The Minnesota Twins are 14-20 and running out of patience with Simeon Woods Richardson.
The 25-year-old right-hander took the loss Friday night in a 7-3 defeat to the Toronto Blue Jays at Target Field, falling to 0-5 on the season with a 6.49 ERA through 34 2/3 innings.
Woods Richardson lasted just 4 2/3 innings, giving up nine hits and four earned runs while striking out only two.
Kazuma Okamoto went deep twice off him, and the Blue Jays were on him from the second inning on.
The Twins have now lost six of his seven starts this season.
The Splitter Problem
After the game, Twins manager Derek Shelton zeroed in on Woods Richardson's splitter and the way hitters have been squaring it up with ease lately.
"It's strange. And I think it's more execution and more location," Shelton said. "When that split is down, he gets swing and miss, he gets soft contact, but when it stays up and in the middle of the plate... we're seeing the results on it of the location of it."
Shelton also added that the home runs both came in deficit counts on pitches left in the middle of the plate, and said the staff needs to continue executing better.
Friday was a perfect example of the problem.

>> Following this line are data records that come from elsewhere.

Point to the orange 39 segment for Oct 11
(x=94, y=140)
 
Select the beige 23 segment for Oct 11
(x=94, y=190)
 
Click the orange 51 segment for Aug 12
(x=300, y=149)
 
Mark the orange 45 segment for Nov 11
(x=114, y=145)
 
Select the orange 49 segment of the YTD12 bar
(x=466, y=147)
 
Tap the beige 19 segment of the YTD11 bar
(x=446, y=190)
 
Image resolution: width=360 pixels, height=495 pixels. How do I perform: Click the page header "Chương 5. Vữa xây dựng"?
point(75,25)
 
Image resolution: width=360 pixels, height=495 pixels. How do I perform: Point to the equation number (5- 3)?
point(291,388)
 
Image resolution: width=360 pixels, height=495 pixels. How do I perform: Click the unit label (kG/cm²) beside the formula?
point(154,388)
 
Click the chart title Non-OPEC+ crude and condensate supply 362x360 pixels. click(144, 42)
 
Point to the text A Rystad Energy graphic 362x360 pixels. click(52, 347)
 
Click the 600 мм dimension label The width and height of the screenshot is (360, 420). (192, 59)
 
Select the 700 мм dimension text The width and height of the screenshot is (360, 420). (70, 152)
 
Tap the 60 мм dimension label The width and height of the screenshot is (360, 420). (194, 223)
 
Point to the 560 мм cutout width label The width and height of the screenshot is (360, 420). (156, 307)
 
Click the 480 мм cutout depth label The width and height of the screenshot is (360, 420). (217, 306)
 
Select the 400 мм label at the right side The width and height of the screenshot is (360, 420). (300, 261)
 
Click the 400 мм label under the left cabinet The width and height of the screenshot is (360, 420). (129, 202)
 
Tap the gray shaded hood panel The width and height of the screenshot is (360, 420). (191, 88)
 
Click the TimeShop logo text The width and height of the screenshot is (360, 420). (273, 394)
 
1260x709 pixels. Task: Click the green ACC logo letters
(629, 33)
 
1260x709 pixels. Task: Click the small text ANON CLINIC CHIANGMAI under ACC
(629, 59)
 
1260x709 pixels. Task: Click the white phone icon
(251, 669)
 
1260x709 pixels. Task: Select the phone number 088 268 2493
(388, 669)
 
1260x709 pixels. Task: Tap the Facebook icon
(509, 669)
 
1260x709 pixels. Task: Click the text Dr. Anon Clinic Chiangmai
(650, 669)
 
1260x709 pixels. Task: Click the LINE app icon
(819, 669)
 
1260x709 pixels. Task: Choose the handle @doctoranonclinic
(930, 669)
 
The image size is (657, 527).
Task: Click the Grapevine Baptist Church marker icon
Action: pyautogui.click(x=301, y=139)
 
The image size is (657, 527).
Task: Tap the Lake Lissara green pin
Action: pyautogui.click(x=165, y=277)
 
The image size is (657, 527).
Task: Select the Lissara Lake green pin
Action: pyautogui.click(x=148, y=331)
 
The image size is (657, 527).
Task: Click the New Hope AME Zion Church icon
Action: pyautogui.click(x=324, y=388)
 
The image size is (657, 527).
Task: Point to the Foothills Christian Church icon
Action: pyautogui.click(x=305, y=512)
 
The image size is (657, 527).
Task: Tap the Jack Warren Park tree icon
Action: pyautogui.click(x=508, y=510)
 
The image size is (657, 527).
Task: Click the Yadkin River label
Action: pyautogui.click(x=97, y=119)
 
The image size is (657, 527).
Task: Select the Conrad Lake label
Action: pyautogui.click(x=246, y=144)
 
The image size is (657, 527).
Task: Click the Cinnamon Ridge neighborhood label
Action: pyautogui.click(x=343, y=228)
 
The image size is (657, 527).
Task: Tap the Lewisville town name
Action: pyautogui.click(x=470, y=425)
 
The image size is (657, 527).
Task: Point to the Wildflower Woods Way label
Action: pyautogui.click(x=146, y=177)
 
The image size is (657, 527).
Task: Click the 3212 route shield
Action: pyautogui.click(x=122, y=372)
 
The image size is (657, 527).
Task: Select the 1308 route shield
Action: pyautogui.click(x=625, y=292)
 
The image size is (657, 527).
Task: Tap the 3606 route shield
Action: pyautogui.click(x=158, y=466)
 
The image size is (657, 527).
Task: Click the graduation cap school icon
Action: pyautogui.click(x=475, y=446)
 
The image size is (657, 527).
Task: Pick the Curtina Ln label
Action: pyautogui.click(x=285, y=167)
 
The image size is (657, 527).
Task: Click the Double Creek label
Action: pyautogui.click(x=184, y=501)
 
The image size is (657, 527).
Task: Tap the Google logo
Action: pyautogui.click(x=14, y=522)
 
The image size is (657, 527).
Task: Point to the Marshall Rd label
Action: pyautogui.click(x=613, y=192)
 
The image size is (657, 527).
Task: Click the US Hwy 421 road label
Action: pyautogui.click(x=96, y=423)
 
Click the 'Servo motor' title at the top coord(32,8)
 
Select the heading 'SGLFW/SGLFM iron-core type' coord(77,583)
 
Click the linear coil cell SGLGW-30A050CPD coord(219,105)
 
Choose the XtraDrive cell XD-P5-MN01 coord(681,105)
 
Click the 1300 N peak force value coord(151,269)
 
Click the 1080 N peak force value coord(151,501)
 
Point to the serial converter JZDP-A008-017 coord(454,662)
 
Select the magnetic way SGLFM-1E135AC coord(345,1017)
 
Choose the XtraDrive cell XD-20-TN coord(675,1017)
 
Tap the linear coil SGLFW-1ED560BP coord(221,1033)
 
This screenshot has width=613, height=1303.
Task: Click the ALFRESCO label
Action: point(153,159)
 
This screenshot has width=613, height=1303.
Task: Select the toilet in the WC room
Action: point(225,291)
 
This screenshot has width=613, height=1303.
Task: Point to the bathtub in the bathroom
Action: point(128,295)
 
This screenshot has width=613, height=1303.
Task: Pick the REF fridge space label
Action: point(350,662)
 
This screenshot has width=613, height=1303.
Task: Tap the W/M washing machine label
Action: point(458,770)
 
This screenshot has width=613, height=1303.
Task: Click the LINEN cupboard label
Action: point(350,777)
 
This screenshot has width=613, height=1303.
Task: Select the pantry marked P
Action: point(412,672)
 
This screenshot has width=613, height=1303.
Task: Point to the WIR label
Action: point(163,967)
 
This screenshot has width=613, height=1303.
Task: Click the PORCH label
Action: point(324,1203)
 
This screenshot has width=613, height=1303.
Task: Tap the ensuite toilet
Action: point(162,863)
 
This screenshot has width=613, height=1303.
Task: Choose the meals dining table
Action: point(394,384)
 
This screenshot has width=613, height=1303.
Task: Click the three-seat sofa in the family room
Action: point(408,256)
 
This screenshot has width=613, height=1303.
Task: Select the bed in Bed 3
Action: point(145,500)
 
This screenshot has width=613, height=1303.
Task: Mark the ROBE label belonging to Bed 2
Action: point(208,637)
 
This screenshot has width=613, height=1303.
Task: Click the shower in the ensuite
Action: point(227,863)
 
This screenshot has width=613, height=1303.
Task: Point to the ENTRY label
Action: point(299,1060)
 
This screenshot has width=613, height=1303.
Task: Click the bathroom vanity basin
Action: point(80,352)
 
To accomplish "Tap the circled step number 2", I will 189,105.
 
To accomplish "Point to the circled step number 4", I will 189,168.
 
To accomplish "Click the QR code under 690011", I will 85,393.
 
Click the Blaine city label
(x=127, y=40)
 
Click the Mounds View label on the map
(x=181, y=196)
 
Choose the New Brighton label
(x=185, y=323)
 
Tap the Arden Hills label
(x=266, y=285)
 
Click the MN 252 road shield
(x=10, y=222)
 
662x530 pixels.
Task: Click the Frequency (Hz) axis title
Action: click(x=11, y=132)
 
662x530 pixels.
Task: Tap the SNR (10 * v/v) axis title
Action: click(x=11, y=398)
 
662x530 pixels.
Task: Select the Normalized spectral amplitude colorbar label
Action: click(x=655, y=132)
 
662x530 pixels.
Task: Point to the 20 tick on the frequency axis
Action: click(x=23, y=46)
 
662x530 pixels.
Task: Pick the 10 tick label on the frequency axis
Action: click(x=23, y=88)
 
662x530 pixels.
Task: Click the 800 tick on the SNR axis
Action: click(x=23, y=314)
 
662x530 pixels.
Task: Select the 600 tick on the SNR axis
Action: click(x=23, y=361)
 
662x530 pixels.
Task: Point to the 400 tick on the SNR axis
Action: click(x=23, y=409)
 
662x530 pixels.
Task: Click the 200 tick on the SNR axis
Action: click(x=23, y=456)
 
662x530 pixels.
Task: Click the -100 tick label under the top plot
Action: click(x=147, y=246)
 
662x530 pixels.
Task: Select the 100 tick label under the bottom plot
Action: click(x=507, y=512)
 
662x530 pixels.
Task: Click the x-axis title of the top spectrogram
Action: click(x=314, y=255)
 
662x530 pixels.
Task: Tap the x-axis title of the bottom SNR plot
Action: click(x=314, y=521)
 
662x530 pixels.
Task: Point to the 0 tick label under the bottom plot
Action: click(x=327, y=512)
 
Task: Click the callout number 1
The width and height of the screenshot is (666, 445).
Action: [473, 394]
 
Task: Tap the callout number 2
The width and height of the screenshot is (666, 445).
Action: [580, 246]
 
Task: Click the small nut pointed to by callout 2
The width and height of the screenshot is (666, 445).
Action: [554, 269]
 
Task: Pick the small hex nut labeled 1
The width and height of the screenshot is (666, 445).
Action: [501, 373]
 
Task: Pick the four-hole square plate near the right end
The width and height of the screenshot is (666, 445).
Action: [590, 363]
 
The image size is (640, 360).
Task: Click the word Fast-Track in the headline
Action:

Blue Jays hitters swung at 14 of Woods Richardson's splitters and didn't whiff on a single one, collecting three hits off the pitch.
That same splitter looked like a legitimate weapon earlier this season, especially during a strong outing against the Yankees when it generated eight swinging strikes.
Over the past few weeks, though, that version of the pitch has vanished.
Woods Richardson even acknowledged after the game that hitters are sitting on the splitter now, saying that if it's a good pitch, why wouldn't they.
What Happens Next
Here's where it gets complicated.
Woods Richardson is out of minor league options, so the Twins can't just ship him to Triple-A St. Paul the way they have in previous years.
If they put him on waivers, another team could scoop him up and Minnesota loses him for nothing.
So they're stuck, at least for the time being.
Mick Abel is expected back from injury sometime this month, and once he's ready, the Twins could move Woods Richardson out of the rotation without needing a waiver move.
Until Abel returns, Shelton and the coaching staff are going to keep handing the ball to Woods Richardson and hoping the splitter location tightens up before his next outing.
Opposing hitters are batting .311 against him this season, and his 17 strikeouts across 34 2/3 innings paint a clear picture of a pitcher who is simply not missing bats.
The Twins need something from him if they want to stay in the conversation in the AL Central, but every start is making that harder to believe in.